In her post, Anne adds that the "people holding the purse strings have had enough. With the tight budgets of 2009, most organizations have cut funding for their SOA initiatives."  I haven't seen any data that says this is so, even in recent months, and Anne doesn't point to any. Economic turmoil could drive companies the other way -- to seek better ways to leverage existing and align IT assets.

One of the challenges with SOA is that a successful implementation is a multi-year process, since not only do systems and interfaces need to be changed, but development methodologies and incentives need transformation, and the business itself needs to drive the process.  Definitely not overnight stuff. As I understand from what I've heard about Burton Group's own investigations, SOA initiatives show a lot of potential when they are first launched, but tend to fizzle after a year or two.

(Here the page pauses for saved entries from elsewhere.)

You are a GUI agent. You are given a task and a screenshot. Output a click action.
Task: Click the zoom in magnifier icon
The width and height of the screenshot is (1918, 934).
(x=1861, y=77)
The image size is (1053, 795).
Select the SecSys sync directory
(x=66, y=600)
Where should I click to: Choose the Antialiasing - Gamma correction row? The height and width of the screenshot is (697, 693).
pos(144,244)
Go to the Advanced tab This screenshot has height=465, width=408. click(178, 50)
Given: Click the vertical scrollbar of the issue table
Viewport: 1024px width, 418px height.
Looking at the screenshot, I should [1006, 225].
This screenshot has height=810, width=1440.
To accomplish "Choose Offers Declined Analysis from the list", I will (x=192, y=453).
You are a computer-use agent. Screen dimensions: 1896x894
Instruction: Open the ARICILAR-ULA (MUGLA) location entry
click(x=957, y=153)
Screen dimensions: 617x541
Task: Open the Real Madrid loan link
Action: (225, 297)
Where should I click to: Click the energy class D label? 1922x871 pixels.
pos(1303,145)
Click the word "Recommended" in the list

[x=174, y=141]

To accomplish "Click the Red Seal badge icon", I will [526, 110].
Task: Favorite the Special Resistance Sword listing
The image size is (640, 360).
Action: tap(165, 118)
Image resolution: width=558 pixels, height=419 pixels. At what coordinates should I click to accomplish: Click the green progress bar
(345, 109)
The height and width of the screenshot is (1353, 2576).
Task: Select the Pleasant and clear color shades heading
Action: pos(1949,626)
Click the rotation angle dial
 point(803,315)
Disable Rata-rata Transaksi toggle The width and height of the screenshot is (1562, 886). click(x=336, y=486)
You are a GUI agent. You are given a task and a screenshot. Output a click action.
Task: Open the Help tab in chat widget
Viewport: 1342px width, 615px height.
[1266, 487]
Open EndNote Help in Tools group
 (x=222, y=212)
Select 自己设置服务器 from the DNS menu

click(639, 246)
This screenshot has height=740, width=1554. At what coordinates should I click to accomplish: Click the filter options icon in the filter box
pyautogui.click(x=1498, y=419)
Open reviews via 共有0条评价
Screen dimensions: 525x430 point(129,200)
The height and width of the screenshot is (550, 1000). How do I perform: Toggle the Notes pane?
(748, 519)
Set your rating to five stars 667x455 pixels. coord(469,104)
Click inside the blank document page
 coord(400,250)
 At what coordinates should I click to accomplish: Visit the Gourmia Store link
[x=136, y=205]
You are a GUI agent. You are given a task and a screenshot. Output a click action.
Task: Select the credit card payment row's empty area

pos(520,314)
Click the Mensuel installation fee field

Anne points to the apparent failure of SOA to upend the rest of the business. "Successful SOA (i.e., application re-architecture) requires disruption to the status quo. SOA is not simply a matter of deploying new technology and building service interfaces to existing applications; it requires redesign of the application portfolio. And it requires a massive shift in the way IT operates. The small select group of organizations that has seen spectacular gains from SOA did so by treating it as an agent of transformation. In each of these success stories, SOA was just one aspect of the transformation effort. And here’s the secret to success: SOA needs to be part of something bigger."

Well put -- successful SOA is part of a transformative process that changes the way organizations are managed and do business. And some organizations just seem to "get it" right away. For many companies, however, what they may see as SOA is more JBOWS (Just a Bunch of Web Services) architecture. SOA is a methodology and philosophy. The mix of technologies and approaches employed to work toward SOA will shift. A few years ago, Web services was seen as the way, yesterday it was REST and Web or Enterprise 2.0, and now it's cloud computing. The beauty of SOA is that it is meant to be independent of the underlying technologies or protocols.

What it comes down to -- and Anne stresses this -- is the term "SOA" itself gets in the way.  (Acronyms really do tend to be counter-productive.) Organizations need to focus on delivering appropriate services to address business problems -- and not be distracted by trying to deliver "SOA" as an end-all and be-all. Fix those inconsistent customer data issues, and use service-oriented architecture principles to deliver enterprise-focused services to the users that need them.

It's all about the services. And the best way to deliver them most efficiently to the parts of the business that need them. But I don't know about declaring SOA "dead." SOA is a philosophy, methodology, and set of best practices or patterns that shapes the way enterprises and government agencies address problems through IT. You can kill off the associated technologies and products, but not the ideas and practices. It would be like declaring the sudden death of Agile development, business process management, data integration, re-engineering, or zero-based budgeting.